Erwan parvint à faire durer une conversation plutôt plate pendant plus d'une demi-heure avant qu'une nouvelle troupe de cavaliers ne soit annoncée. Des hommes apportèrent d'abord assez de bois et de foin pour faire un bon foyer puis des chaises pliantes furent apportées avant qu'une demi-douzaine de chevaliers n'arrive, incrédules.
Erwan reconnut les armes de Tournay que Rowèn avait nommé à la tête de ce corps d'armée. Il esquiva les questions sur sa venue par quelques pirouettes et dès que le lait de noisette corsé fut servi, il laissa Rowèn guider la conversation. Le vieil homme réussit à leur faire raconter leur voyage. C'était bien Saert qui cinq ou six jours plus tôt avait influencé le changement de route en prétextant que ça serait plus facile de passer par la cité militaire de son père.
— Pourtant, ajouta le jeune comte, il n'a pas dit pourquoi nous devions faire halte là-bas, surtout que nous avons vu des troupes de cavalerie, bien plus en hauteur, faire route à l'ouest.
— Quelles troupes ? interrogea le maréchal.
— Saert dit que ce sont les levées hivernales qui rentrent chez elles. Chaque hiver, ils doivent renforcer les garnisons dans la crainte des invasions venues des cimes.
— C'est un peu tard pour les libérer, déclara Erwan qui connaissait bien cette situation. En général, les suzerains libèrent les levées juste après l'équinoxe de printemps. Cela leur coûte trop cher de les garder plus longtemps. Qu'importe ce que Saert a en tête, comte de Tournay, écoutez-nous plutôt.

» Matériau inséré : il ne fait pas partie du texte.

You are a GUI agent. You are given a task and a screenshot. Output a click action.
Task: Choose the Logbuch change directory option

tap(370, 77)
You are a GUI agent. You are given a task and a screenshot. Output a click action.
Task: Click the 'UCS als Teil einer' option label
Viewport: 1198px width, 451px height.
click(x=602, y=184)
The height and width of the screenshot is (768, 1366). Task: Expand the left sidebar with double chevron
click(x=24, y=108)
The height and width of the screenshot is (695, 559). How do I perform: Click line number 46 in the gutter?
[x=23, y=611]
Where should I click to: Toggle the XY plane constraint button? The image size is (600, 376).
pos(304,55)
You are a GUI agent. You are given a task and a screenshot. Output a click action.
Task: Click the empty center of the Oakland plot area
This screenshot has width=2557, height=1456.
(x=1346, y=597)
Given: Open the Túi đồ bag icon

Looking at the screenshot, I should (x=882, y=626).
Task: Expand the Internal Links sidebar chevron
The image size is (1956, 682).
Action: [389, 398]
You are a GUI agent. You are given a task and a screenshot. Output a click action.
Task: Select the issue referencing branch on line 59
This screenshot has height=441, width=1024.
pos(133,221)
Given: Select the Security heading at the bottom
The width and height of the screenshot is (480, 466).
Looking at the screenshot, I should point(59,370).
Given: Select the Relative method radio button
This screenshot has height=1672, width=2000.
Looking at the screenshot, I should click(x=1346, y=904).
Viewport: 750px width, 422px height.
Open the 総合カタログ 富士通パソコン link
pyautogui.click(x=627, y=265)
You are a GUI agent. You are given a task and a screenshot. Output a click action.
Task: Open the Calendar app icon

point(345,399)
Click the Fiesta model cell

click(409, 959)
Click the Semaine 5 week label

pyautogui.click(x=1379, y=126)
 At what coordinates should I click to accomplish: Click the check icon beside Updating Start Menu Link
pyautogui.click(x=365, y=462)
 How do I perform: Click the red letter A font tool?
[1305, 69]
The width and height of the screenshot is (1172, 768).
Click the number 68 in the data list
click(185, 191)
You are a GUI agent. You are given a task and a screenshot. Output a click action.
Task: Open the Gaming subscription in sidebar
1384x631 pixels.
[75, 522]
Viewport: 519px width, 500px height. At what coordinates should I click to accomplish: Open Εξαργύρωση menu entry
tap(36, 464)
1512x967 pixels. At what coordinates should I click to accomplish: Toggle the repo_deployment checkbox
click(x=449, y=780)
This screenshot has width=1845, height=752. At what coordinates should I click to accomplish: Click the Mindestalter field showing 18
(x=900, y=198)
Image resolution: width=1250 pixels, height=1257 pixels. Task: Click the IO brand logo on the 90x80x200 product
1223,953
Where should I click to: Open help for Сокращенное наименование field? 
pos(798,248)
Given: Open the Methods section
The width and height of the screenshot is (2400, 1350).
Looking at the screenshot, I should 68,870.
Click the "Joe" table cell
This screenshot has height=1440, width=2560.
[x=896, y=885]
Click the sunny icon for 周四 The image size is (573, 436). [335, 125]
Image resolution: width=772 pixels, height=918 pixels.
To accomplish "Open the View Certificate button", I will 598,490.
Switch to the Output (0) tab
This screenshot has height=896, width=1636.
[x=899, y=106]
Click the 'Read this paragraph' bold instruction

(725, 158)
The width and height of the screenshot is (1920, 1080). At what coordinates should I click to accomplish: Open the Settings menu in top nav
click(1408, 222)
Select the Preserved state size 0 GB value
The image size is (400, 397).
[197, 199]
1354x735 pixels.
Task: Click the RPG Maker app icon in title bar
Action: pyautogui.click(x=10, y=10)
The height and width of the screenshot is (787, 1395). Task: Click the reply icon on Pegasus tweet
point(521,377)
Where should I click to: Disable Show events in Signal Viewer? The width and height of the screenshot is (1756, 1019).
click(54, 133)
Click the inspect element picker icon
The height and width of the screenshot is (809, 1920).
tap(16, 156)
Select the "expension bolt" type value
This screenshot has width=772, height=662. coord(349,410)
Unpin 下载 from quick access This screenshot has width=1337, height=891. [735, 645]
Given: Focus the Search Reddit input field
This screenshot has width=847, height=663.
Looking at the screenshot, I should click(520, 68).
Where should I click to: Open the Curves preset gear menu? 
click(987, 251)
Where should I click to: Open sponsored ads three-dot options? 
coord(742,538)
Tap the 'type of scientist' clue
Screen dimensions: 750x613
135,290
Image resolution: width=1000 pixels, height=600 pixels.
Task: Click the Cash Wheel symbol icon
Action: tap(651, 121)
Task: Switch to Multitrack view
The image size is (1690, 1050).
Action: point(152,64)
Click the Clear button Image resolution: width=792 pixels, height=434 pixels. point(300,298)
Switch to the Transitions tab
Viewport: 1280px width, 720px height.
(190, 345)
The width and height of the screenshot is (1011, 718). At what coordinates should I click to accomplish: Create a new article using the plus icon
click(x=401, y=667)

Monsieur, expliquez-lui.
Rowèn ne se formalisa pas et expliqua au jeune noble ce qu'il entendait faire. Celui-ci écouta attentivement, presque soulagé. Erwan comprit que la décision de Saert l'avait plongé dans l'incertitude et que cette visite du maréchal était une délivrance pour lui.
Le merveilleux lait de noisette offert par Erwan, juste renforcé d'un peu de chicorée torréfiée et d'une petite goutte d'eau de vie de l'ouest réchauffe les corps fourbus par de longues journées de cavalcades, réconforta les cœurs tiraillés par les questionnements incessants que les longs trajets amènent.
Après quelques échanges avec ses officiers, Tournay assura le maréchal que dès le lendemain sa division redescendrait pour suivre le cours du ruisseau de Sarremezan qui coulait moins d'une demi-lieue plus bas et menait directement à la Nèze. Erwan se retint de trop manifester sa joie.
Il laissa ses mousquetaires préparer des boissons plus fortes et s'alluma un bâtonnet à fumer. Tranit qui avait assisté à la conversation un peu à l'écart vint lui glisser un message. Awèl venait de répondre par un simple 10-04.
— Et voilà, un nouveau miracle, déclara le jeune prophète. L'aile gauche et l'avant-garde confirment le mouvement sur la vallée de la Nèze, maréchal. Dans trois jours au plus toutes vos troupes seront autour de Fousseret et mes navires vous transborderont.
Rowèn leva sa chope qu'il vida assez rapidement.
— Félicitations, seigneur d'Asasp. Me reconduirez-vous auprès de mon armée ?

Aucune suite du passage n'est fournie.